しかし、今回の上昇局面が継続するかどうかが問題だ。

懐疑的な向きは、現在の上昇は米国の利上げ速度が緩やかになるとの見方からドル安が進み、コモディティ価格が回復したことが要因だと指摘。新興国の景気は依然として弱く、株価もそのうち打撃を受けると予想する。

UBSによると、主要新興国19カ国と先進国の成長率の差は1.6%で、2009年の7.5%から大幅に縮小し、ここ16年で最も小さい。UBSは、新興国と先進国の成長率の差と資本フローに大きな関連性があると指摘する。

投資家はこれまでにも、新興国の弱気相場での反発を経験している。モルガン・スタンレーは、今回の上昇は、新興国の株価がマイナスに転じた2010年末以降9回目の反発局面になるとしている。

明るい兆しもみられる。国際金融協会(IIF)の調べでは、新興国の3月の成長率は3.3%と8カ月ぶりの高水準にあるという。

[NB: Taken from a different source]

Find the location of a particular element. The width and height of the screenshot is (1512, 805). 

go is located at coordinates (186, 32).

新興国の命綱ともいえる貿易も、ようやく回復しつつあるか、もしくは、少なくとも悪化ペースが鈍化しているようだ。キャピタル・エコノミクスによると、2月の輸出はドルベースで7.2%縮小となり、12カ月ぶりの小幅な減少となった。

中国の第1・四半期成長率は6.7%と、2009年以来の低水準となったが、融資や小売り売上高、鉱工業生産は予想を上回った。

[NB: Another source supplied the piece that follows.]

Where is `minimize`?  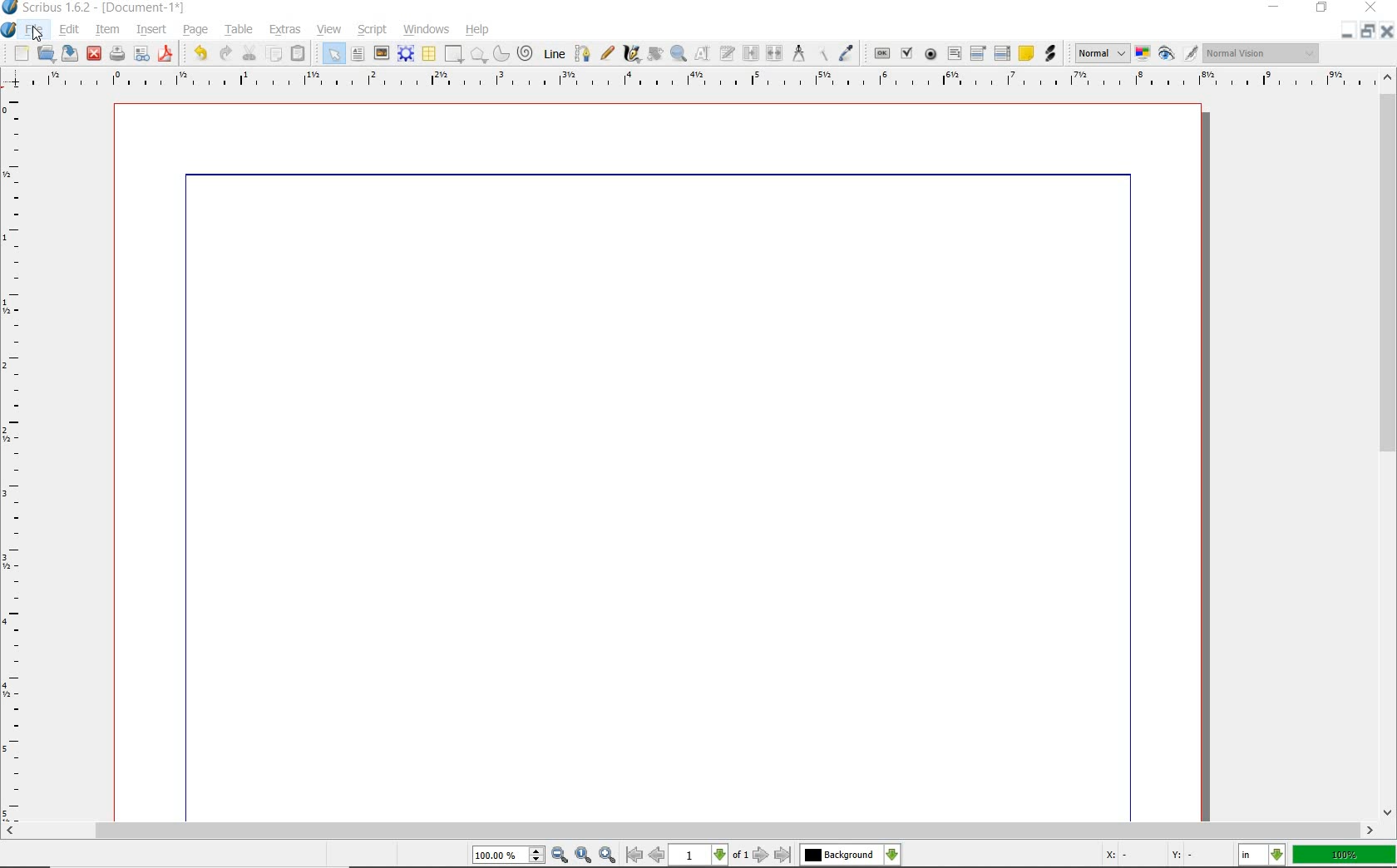 minimize is located at coordinates (1273, 7).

キャピタル・エコノミクスのウィリアム・ジャクソン氏は「今回の新興国株高は、懸念されていたことが起きなかったためだ。中国経済は崖から落ちなかったし、予想されていた新興国市場の危機もない」と語った。

<依然弱い貿易>

UBSのアナリストから見れば、貿易統計を中心に新興国経済の指標にはセンチメントを下支えする要素がない。UBSによると、世界経済の伸びに対する貿易の伸びは現在1.07倍と、2000年半ばの1.6倍、1990年代の2.2倍を大きく下回っている。ドルベースで新興国の輸出は毎年10%縮小しているという。

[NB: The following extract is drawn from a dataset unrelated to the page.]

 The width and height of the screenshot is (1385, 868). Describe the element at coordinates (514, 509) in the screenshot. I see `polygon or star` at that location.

UBSは「こうした変化は構造的なもので、この変化が適正価格モデルに組み込まれていないため、新興国の資産は安く評価されている」と指摘する。

歴史的なバリュエーションの低さが投資家を引き付けている主な要因とみられており、MSCIの新興国株価指数は先進国の株価指数を約25%下回っている。

ただ、この差は縮小している。ブラジル経済は今年最大4%のマイナス成長を記録し、国内の政局は混迷の度合いを増しているものの、株価は年初から33%上昇、予想株価収益率は12倍と過去平均を大きく上回っている。

アビバ・インベスターズのファンドマネジャー、ウィル・バラード氏は「根本的な経済の状況をみれば、かなり悲惨だ。株価収益率は膨らんでいるがそれを利益が支える兆候がみられない」と指摘する。モルガン・スタンレーも、新興国企業の利益は今年マイナス7%となり、5年連続で落ち込むと予想している。

それでも、新興国市場のファンはいる。

アバディーン・アセット・マネジメントの新興国株式部門代表、デバン・カルーン氏によると、新興国の企業の利益は昨年ドル建てで3%縮小したが、資源関連企業を除いた現地通貨ベースでは10%増加している。

バンク・オブ・アメリカ・メリルリンチは、新興国通貨の40%は、貿易加重平均ベースでこれまでにないほど競争力が高まっているとし、これが貿易面でプラスに働くと指摘。「われわれはこれまでより強気だ。新興国企業の収益見通しは、コンセンサスを過去5年で初めて上回った」としている。